In a recent interview with Busted Open Radio, former WWE wrestler/personal ring announcer Ricardo Rodriguez opened up about his decision to leave WWE:
Well, it wasn’t just one thing. It was a serious of events that I was like ah, just screw it. A lot of was that they had nothing for me. Del Rio and I kept pitching ideas to bring us back together. We thought we did pretty well together and we eventually knew they were going to split us up. One day they came up to us and told us “Okay this is what we are doing.”

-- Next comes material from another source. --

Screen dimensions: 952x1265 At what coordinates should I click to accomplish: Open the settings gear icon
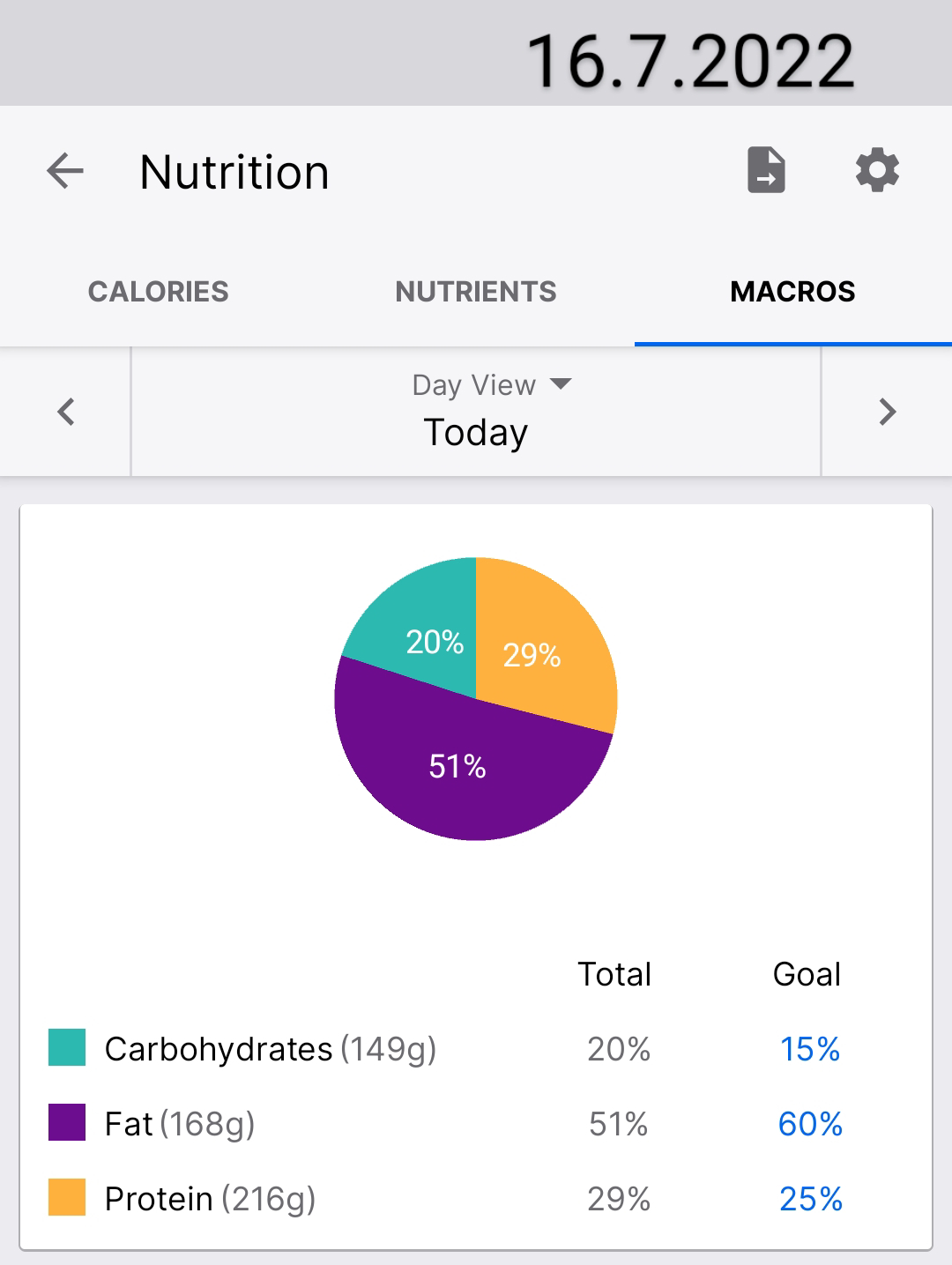877,170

It wasn’t just that, though. They had issues with money. I wasn’t making money anymore. If you talk to anyone from WWE they will tell you that you make your money on house shows and not on TV. I got unofficially sent down, then I got hurt by one of their football players and I got punished for it. I took all these things into consideration and I realized this is not fun for me. I have been an extra for WWE, and they know what I do backstage. Regal and I were running the tryouts for the extras so there is nobody in the world can I tell me I never had passion for wrestling. I was always the first person in the ring.

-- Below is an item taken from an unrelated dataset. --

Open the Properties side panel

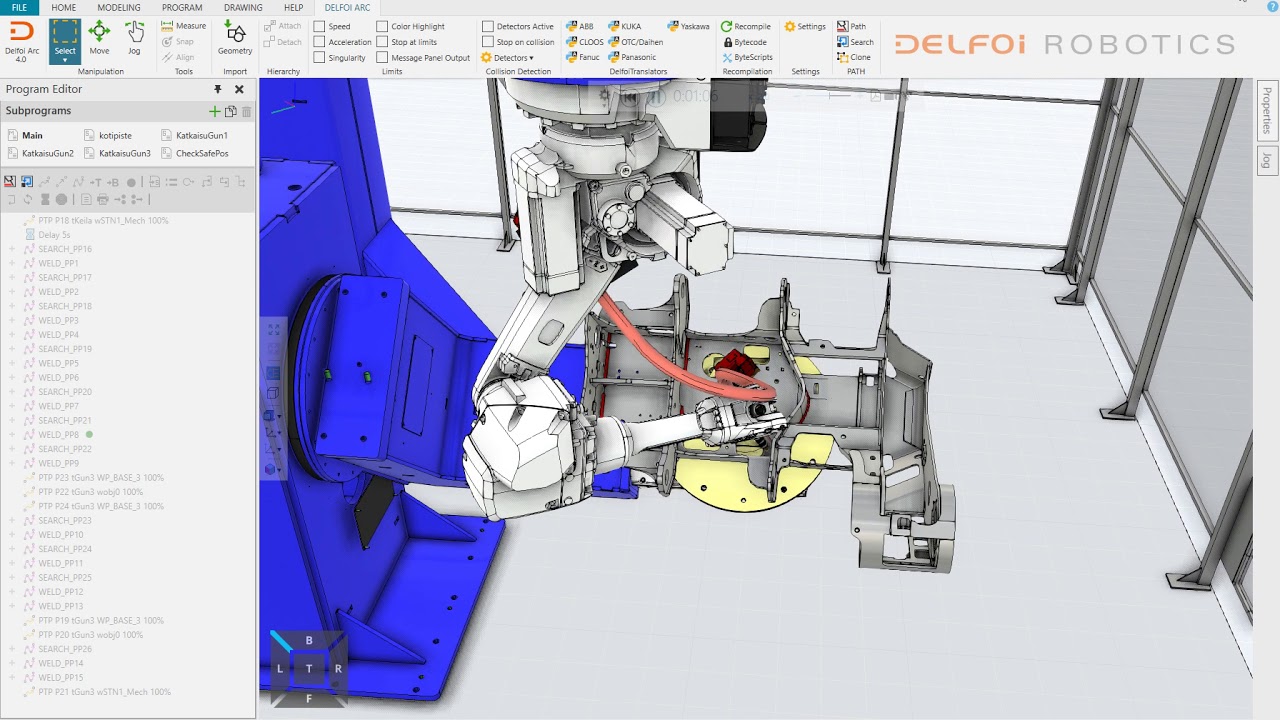point(1267,110)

WWE, in a weird way, made me hate wrestling. So I got very bitter, and I realized I had to stop this, and I realized it was the company. So I woke up and said I am not coming in. I called the office and told them I am not coming in – I want a release.

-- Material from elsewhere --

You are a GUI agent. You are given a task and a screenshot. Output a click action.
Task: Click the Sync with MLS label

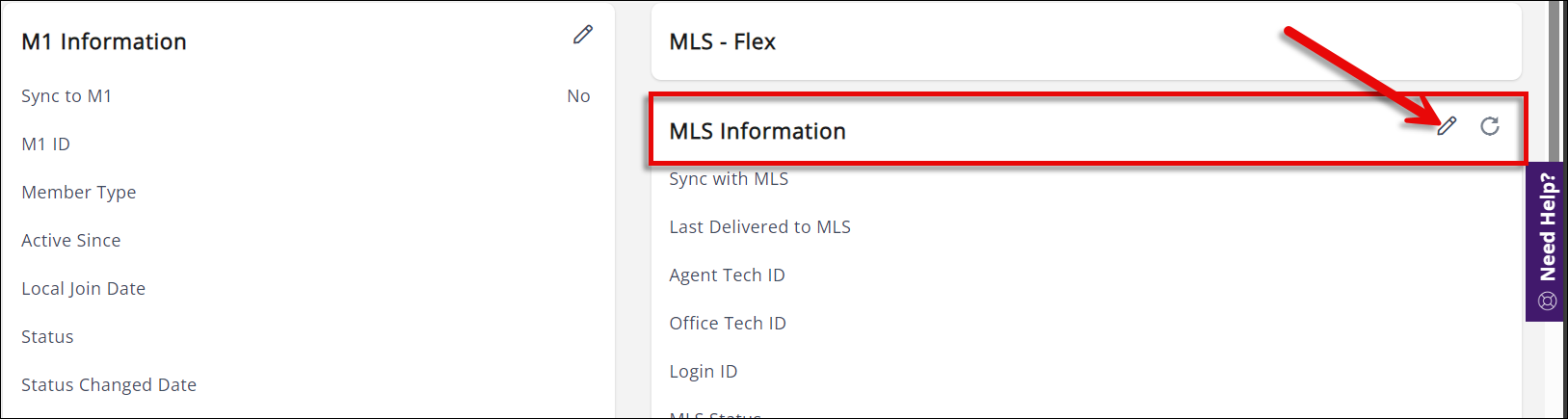coord(729,179)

Ricardo further clarifies the “punishment” comment:
I wasn’t on the house shows anymore and I wasn’t on NXT anymore. I was taking off of everything. There was a match that [Kalisto and I] had, and they cut our time against The Ascension; our time was cut in half. Granted, I was hurt at the time. Then they took me off the live events for NXT. They told me it was because of the match I had at Full Sail. I was like f-ck off. You’ve seen me work for three years – either doing live shows or dark matches – and I have one bad one because I was hurt.
But what about Triple H giving him the nickname “Bumblebee Man”?:
With my lucha background, I can do flips: front flips, backflips, 450’s, shooting stars, and all that shit. When I was working with the tryouts and extras, we would do spots and I would flip around and take bumps like a clothesline and shooting stars. Triple H would call me a “bumblebee.” I was in Puerto Rico not too long ago and I saw Savio Vega. [He said] he used to call him a “bumblebee.” And then I found out he called Super Crazy a “bumblebee.”
He would always make this comment about me being Mexican and Del Rio being Mexican. I and Del Rio use to call ourselves stupid names but when someone else would call us those names we would go “Whoa, hold the f-ck up.”
Like any interview with a recently released WWE employee (or basically any wrestler at any point in their career ever), it’s important to take things with a grain of salt. I mean, who knows. Triple H could already be calling Mojo Rawley “Duffman,” or Kevin Steen “Comic Book Guy.”
Or WWE’s employees could secretly be super racist and no one ever wants to fix or address it. Whichever.